Gleichwohl hat Scharon während seiner Laufbahn nicht nur gezündelt und sein Land in einen Krieg verwickelt. Er hat auch zum Frieden beigetragen, als er massgeblich half, den Vertrag mit Ägypten auszuhandeln. Er befürwortete eine vollständige Rückgabe der Sinai-Halbinsel und überwachte persönlich, wie die israelischen Siedlungen dem Erdboden gleichgemacht wurden. Spätestens seither glauben manche an die Fähigkeit Scharons, auch umstrittene und unpopuläre Entscheide durchzusetzen. Ein Teil des Friedenslagers gewänne einer Wahl Scharons deshalb gar Positives ab. Im Gegensatz zum Zauderer Ehud Barak habe Scharon bereits Siedlungen geräumt.

Den Palästinensern ist das ein schwacher Trost. «Scharon ist ein Krieger, der nur an Expansion denkt», sagt der palästinensische Minister Ziad Abu-Zayyad: «Er ist nicht in der Lage, Frieden zwischen uns und den Israelis zu stiften.» Doch Arafat gibt sich gelassen.
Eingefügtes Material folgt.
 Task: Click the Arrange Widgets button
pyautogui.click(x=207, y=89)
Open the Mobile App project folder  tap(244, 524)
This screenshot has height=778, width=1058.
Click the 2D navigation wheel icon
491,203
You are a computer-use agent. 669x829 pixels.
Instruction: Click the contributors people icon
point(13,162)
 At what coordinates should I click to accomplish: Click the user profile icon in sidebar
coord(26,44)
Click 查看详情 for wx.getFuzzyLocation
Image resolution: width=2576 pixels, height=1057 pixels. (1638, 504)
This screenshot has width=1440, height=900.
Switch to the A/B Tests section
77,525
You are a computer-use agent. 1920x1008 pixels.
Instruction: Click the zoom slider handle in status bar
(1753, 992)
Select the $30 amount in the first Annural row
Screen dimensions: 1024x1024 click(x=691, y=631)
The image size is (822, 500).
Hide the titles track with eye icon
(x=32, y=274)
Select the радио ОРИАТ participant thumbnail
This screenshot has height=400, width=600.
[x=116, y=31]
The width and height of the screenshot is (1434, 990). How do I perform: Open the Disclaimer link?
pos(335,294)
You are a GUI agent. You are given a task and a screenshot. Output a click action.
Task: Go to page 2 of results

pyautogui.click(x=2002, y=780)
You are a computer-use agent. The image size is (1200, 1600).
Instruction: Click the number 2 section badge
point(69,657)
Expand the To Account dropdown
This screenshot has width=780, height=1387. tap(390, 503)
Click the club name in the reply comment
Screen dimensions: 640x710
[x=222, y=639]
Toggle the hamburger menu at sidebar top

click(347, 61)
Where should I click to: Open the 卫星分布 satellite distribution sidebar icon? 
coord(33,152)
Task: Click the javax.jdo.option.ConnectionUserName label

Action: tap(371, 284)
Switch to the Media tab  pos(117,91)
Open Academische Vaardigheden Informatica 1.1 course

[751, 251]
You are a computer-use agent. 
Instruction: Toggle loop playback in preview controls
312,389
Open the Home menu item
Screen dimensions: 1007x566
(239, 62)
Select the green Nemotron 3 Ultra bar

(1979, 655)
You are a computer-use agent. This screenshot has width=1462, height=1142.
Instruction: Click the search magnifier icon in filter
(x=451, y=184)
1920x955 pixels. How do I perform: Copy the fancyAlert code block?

Er habe keine Angst vor einem Wahlsieg des Likud-Kandidaten: «Scharon jagt Barak viel grösseren Schrecken ein als mir.»

Am meisten zu fürchten hat Scharon seine eigene Vergangenheit. Seine Kandidatur ruft zahlreiche Affären und Abenteuer in Erinnerung, die viele nur noch aus den Geschichtsbüchern kennen. Bis heute wirkt das Verdikt der Untersuchungskommission, die ihm Fahrlässigkeit im Libanonfeldzug vorwarf. Gestützt darauf, appellierte zum Wochenbeginn ein Jurist an den Obersten Gerichtshof, Scharon die Kandidatur als Regierungschef zu untersagen. Nun müssen die obersten Richter die Frage beantworten: Ist ein Mann, der als Verteidigungsminister entlassen wurde, weil er in einem kritischen Moment versagt hat, als Premier tragbar?